__Problem to work on__
According to the book review below, why does the reviewer find the book much more computational than statistical? Answer in one to three sentences.

__Selected passage__
— start —
## a computational approach to statistical learning [book review]

Posted in Books, R, Statistics, University life with tags , , , , , , , , , , , , , , , , on April 15, 2020 by xi'an

This book was sent to me by CRC Press for review for CHANCE. I read it over a few mornings while [confined] at home and found it much more computational than statistical. In the sense that the authors go quite thoroughly into the construction of standard learning procedures, including home-made R codes that obviously help in understanding the nitty-gritty of these procedures, what they call try and tell, but that the statistical meaning and uncertainty of these procedures remain barely touched by the book. This is not uncommon to the machine-learning literature where prediction error on the testing data often appears to be the final goal but this is not so traditionally statistical. The authors introduce their work as (a computational?) supplementary to Elements of Statistical Learning, although I would find it hard to either squeeze both books into one semester or dedicate two semesters on the topic, especially at the undergraduate level.

Each chapter includes an extended analysis of a specific dataset and this is an asset of the book. If sometimes over-reaching in selling the predictive power of the procedures. Printed extensive R scripts may prove tiresome in the long run, at least to me, but this may simply be a generational gap! And the learning models are mostly unidimensional, see eg the chapter on linear smoothers with imho a profusion of methods. (Could someone please explain the point of Figure 4.9 to me?) The chapter on neural networks has a fairly intuitive introduction that should reach fresh readers. Although meeting the handwritten digit data made me shift back to the late 1980’s, when my wife was working on automatic character recognition. But I found the visualisation of the learning weights for character classification hinting at their shape (p.254) most alluring!

Among the things I am missing when reading through this book, a life-line on the meaning of a statistical model beyond prediction, attention to misspecification, uncertainty and variability, especially when reaching outside the range of the learning data, and further especially when returning regression outputs with significance stars, discussions on the assessment tools like the distance used in the objective function (for instance lacking in scale invariance when adding errors on the regression coefficients) or the unprincipled multiplication of calibration parameters, some asymptotics, at least one remark on the information loss due to splitting the data into chunks, giving some (asymptotic) substance when using “consistent”, waiting for a single page 319 to see the “data quality issues” being mentioned. While the methodology is defended by algebraic and calculus arguments, there is very little on the probability side, which explains why the authors consider that the students need “be familiar  with the concepts of expectation, bias and variance”. And only that. A few paragraphs on the Bayesian approach are doing more harm than well, especially with so little background in probability and statistics.
— end —
__Listed records__
— start —
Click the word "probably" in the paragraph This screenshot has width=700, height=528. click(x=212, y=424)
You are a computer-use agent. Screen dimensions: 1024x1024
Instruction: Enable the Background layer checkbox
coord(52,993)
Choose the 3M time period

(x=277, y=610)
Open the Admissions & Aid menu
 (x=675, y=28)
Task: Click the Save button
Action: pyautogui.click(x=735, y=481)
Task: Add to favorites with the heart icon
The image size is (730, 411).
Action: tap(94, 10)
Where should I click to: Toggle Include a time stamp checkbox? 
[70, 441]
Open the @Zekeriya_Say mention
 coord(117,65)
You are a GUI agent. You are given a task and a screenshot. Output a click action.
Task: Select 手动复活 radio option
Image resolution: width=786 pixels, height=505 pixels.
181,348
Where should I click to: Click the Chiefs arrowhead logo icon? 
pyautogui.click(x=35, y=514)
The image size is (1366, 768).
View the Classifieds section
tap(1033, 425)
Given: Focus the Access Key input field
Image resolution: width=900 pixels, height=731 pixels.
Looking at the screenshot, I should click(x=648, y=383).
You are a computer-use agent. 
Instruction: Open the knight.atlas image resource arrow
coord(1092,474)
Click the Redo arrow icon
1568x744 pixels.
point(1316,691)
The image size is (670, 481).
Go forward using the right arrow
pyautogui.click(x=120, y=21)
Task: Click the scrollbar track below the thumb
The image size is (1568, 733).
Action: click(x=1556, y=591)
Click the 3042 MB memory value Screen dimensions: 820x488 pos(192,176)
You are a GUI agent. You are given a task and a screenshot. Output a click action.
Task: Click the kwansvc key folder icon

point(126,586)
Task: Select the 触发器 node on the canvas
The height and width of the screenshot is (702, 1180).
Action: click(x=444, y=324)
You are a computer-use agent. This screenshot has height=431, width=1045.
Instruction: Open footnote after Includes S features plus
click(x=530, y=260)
— end —
__Solution to this task__
The authors go thoroughly into how standard learning procedures are built, including home-made R code that helps show their details. The book barely touches the statistical meaning and uncertainty of those procedures.